Second, we demonstrate that, although the effects of pictures relative to words were consistently localised irrespective of scanner, this was not the case for the comparison of words to pictures (Tables V and VI). Indeed, only 2/15 subjects activated one or more left OT voxels for words relative to pictures in both scanners, and in both these subjects the voxels activated for words relative to pictures in one scanner were more than 10 mm away from the voxels activated for words relative to pictures in the other scanner. In the context of mass univariate statistics within our ROIs, a low statistical threshold (P < 0.05 uncorrected) and the absence of any replication within or between subjects, we cannot reject the possibility that activation for words relative to pictures at the individual subject level reflects false positives.

With respect to sensitivity, activation at 3 T was more extensive and more significant than activation at 1.5 T for the contrasts of (i) words more than fixation; (ii) words more than pictures; and (iii) pictures more than words (Table VII).

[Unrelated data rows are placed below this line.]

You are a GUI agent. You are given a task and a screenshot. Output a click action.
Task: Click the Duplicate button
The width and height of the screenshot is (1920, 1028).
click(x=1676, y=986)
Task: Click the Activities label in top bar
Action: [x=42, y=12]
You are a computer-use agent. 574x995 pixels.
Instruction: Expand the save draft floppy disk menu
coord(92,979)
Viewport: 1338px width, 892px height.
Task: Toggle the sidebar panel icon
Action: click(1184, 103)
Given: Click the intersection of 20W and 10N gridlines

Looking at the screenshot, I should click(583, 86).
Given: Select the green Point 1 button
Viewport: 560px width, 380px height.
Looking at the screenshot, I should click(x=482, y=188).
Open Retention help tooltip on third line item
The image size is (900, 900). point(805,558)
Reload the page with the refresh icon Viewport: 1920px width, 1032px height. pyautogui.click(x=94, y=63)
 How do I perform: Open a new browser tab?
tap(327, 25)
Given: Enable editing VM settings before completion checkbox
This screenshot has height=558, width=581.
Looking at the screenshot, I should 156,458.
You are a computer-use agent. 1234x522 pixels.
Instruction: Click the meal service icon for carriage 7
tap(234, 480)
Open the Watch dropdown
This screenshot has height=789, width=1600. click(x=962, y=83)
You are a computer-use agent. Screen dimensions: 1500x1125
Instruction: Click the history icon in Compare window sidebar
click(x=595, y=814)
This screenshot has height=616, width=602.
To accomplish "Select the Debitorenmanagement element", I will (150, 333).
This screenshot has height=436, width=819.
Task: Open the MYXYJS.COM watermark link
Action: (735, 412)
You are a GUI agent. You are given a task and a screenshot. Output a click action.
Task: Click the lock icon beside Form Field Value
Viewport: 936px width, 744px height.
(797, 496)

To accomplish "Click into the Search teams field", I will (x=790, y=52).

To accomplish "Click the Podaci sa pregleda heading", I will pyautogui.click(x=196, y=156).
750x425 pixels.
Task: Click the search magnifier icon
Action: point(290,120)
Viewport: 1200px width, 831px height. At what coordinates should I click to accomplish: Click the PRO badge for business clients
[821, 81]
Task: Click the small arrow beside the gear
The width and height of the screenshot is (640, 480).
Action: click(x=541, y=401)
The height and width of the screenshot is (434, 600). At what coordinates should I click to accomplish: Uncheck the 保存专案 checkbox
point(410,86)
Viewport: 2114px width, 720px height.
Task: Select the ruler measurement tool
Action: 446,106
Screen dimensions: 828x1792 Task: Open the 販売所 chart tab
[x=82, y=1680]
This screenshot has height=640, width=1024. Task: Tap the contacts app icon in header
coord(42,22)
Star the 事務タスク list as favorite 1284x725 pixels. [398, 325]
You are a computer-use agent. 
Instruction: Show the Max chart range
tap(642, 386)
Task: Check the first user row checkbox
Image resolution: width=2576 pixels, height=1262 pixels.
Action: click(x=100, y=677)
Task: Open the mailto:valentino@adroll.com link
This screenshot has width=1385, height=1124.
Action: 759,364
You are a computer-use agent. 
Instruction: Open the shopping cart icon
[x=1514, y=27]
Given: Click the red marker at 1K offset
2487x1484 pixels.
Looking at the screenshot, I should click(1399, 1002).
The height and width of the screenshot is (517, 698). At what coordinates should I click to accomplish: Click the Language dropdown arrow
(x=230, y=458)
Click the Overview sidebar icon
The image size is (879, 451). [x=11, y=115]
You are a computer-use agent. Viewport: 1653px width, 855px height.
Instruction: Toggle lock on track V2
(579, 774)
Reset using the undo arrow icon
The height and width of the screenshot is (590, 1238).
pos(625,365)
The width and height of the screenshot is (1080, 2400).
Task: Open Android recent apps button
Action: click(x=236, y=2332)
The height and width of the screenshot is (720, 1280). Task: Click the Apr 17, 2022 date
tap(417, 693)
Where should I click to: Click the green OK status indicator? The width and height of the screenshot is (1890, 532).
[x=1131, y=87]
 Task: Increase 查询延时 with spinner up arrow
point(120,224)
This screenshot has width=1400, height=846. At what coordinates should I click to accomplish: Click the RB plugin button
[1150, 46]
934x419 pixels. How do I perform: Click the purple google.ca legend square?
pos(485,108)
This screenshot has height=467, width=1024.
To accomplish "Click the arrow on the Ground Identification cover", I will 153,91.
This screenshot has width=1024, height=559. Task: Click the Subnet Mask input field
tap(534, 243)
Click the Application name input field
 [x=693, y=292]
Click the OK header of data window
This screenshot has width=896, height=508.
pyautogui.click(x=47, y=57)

However, as described earlier this increased sensitivity did not alter the findings with respect to the inconsistent activation for words relative to pictures. In summary, irrespective of magnetic field strength, activation for pictures compared to words was more significant and more extensive than words compared to pictures in both lateral (x = −40 to −50) and medial (x = −34 to −38) sections of our two ROIs (Tables V and VI).

Experiment 3: Identifying Peak Activation for Words and Pictures at High Resolution

In all three subjects, two ROIs were identified on the basis of increased activation for words relative to fixation (Table VIII). The comparison of pictures to fixation (pooled over tasks and languages) activated almost identical voxels (Table VIII and Fig. 3). Furthermore, there was a striking degree of concordance amongst the activation peaks seen in each of the eight conditions in our design (Table VIII).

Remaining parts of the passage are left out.